🤖 AI Summary
Black-box large models (e.g., API-hosted pre-trained models) are inaccessible in terms of parameters and architecture, and suffer from severe GPU memory constraints. Method: We propose BlackVIP, a vision-language prompting method requiring no internal model information. It employs an input-dependent prompt generation mechanism coupled with SPSA-GC-based gradient estimation, enabling memory-efficient, backpropagation-free adaptation. We further introduce BlackVIP-SE—a lightweight variant—and establish, for the first time, a theoretical connection between visual prompting and randomized smoothing robustness, formally explaining its improved adversarial robustness. Contribution/Results: Evaluated across 19 cross-domain datasets, BlackVIP significantly reduces GPU memory consumption and computational overhead while enhancing out-of-distribution generalization and adversarial robustness—without accessing model internals or gradients.
📝 Abstract
With a surge of large-scale pre-trained models, parameter-efficient transfer learning (PETL) of large models has garnered significant attention. While promising, they commonly rely on two optimistic assumptions: 1) full access to the parameters of a PTM, and 2) sufficient memory capacity to cache all intermediate activations for gradient computation. However, in most real-world applications, PTMs serve as black-box APIs or proprietary software without full parameter accessibility. Besides, it is hard to meet a large memory requirement for modern PTMs. This work proposes black-box visual prompting (BlackVIP), which efficiently adapts the PTMs without knowledge of their architectures or parameters. BlackVIP has two components: 1) Coordinator and 2) simultaneous perturbation stochastic approximation with gradient correction (SPSA-GC). The Coordinator designs input-dependent visual prompts, which allow the target PTM to adapt in the wild.

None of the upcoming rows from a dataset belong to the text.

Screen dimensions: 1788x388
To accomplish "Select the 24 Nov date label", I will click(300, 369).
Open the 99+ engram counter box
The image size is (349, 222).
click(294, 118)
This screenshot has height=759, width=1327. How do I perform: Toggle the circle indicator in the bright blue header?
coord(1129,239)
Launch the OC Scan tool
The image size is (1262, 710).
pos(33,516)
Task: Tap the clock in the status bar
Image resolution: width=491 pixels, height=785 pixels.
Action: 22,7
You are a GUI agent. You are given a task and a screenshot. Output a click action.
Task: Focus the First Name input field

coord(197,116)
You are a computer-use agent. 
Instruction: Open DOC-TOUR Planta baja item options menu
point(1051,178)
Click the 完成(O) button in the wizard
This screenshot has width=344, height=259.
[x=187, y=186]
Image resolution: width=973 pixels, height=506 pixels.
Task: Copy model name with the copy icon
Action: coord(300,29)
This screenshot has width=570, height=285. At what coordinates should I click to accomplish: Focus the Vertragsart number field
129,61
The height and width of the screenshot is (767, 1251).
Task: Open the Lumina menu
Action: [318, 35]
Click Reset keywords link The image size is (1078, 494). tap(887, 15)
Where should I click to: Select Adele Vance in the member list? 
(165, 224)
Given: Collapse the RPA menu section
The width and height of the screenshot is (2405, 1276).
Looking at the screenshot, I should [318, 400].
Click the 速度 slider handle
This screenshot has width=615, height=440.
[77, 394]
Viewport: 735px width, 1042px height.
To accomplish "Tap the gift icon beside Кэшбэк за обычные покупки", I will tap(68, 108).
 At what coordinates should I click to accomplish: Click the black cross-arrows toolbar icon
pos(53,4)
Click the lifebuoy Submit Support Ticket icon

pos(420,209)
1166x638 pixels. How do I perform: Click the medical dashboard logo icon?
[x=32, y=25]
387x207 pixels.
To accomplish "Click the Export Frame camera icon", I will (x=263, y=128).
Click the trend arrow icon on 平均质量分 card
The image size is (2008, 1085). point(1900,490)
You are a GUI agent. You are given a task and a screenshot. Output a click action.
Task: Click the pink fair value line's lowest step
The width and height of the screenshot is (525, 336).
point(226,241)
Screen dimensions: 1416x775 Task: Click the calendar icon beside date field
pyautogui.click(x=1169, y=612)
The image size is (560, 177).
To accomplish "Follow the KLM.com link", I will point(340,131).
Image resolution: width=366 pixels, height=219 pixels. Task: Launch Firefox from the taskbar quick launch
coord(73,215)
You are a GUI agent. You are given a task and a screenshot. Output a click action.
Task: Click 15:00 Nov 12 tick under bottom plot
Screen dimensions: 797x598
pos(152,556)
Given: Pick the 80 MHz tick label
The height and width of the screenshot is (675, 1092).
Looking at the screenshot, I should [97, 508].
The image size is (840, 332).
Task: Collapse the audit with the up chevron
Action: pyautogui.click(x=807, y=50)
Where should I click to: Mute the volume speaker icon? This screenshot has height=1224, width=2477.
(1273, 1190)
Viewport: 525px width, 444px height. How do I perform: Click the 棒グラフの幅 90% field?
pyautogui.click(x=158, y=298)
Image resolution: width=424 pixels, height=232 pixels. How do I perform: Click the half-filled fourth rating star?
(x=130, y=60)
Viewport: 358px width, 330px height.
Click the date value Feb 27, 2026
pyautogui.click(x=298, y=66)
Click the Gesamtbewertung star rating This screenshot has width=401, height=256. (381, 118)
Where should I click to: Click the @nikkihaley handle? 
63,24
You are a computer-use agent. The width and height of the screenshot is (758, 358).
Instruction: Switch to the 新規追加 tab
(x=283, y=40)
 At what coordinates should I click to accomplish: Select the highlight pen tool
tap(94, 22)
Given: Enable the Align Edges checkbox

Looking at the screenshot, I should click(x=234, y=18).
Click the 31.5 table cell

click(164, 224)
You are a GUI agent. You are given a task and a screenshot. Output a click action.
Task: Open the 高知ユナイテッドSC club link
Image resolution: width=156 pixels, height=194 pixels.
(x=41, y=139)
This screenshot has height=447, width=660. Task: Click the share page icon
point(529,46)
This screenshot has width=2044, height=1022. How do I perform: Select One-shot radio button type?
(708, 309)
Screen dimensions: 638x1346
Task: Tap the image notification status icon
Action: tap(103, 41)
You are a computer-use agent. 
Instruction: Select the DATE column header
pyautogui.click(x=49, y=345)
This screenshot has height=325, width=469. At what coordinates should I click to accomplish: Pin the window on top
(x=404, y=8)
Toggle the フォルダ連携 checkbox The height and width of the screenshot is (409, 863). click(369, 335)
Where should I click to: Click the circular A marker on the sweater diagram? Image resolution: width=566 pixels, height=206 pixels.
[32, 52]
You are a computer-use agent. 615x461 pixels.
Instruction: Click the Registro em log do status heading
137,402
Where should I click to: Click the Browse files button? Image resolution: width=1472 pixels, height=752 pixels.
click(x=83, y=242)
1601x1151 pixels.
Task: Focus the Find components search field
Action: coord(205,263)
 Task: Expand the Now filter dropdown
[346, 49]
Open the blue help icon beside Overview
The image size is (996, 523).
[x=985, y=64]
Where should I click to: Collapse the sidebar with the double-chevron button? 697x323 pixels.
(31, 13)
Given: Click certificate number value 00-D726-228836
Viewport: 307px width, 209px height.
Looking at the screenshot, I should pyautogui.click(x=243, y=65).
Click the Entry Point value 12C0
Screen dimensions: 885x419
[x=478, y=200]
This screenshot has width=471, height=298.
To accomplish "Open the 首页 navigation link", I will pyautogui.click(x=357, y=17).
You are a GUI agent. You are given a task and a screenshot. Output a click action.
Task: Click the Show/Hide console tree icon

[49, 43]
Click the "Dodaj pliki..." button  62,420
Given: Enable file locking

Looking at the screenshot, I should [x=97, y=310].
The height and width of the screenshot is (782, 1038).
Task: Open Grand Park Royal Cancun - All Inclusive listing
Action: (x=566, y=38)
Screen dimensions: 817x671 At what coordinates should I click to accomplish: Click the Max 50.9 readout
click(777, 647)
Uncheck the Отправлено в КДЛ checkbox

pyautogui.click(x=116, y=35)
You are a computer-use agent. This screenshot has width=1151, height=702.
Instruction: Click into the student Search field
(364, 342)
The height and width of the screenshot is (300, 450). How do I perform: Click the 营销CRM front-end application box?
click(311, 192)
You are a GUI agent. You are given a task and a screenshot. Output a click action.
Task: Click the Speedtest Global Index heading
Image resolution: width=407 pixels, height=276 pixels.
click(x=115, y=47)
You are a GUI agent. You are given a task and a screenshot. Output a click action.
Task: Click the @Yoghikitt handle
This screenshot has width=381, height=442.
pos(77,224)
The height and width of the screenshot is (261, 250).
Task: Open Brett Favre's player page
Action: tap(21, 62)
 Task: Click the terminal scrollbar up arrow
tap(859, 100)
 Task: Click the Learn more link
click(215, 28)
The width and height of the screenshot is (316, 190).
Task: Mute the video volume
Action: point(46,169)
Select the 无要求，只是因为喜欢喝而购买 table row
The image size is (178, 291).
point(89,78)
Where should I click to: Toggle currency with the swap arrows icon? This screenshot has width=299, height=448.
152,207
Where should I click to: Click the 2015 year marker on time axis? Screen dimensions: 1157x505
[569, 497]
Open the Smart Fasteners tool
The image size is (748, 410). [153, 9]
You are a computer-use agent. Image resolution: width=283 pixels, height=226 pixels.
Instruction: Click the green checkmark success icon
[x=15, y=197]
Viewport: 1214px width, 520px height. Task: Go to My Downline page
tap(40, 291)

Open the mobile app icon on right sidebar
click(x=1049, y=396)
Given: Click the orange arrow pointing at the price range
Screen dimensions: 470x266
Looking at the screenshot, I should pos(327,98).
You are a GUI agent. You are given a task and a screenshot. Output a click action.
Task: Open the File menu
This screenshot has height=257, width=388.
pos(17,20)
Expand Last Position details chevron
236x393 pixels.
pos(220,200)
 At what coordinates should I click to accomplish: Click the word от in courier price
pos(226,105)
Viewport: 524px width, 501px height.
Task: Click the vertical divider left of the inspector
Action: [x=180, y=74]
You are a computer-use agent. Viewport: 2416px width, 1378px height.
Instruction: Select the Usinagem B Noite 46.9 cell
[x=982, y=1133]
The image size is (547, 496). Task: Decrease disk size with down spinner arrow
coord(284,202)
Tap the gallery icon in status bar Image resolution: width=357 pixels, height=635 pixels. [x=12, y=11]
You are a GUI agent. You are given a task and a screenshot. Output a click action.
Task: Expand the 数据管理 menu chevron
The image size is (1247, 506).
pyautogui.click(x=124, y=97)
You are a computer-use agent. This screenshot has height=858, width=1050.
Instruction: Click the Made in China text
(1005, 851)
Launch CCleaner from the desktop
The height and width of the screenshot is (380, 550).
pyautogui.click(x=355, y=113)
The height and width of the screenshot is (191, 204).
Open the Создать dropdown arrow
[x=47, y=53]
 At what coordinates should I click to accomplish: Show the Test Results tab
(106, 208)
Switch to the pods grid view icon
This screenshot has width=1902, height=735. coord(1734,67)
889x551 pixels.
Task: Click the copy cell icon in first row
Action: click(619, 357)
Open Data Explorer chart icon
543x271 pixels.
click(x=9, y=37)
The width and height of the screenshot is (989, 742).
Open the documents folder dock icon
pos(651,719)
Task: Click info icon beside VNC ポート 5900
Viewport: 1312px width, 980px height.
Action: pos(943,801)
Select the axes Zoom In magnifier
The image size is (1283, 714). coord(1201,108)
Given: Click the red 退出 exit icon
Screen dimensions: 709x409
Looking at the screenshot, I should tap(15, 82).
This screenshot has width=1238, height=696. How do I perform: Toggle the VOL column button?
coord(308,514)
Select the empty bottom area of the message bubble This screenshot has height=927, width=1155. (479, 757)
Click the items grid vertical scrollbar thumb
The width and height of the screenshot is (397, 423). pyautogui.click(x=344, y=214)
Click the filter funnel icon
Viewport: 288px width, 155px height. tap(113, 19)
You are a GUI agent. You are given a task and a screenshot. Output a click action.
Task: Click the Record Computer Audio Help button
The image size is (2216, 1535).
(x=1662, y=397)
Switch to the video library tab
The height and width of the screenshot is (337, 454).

SPSA-GC efficiently estimates the gradient of PTM to update Coordinator. Besides, we introduce a variant, BlackVIP-SE, which significantly reduces the runtime and computational cost of BlackVIP. Extensive experiments on 19 datasets demonstrate that BlackVIPs enable robust adaptation to diverse domains and tasks with minimal memory requirements. We further provide a theoretical analysis on the generalization of visual prompting methods by presenting their connection to the certified robustness of randomized smoothing, and presenting an empirical support for improved robustness.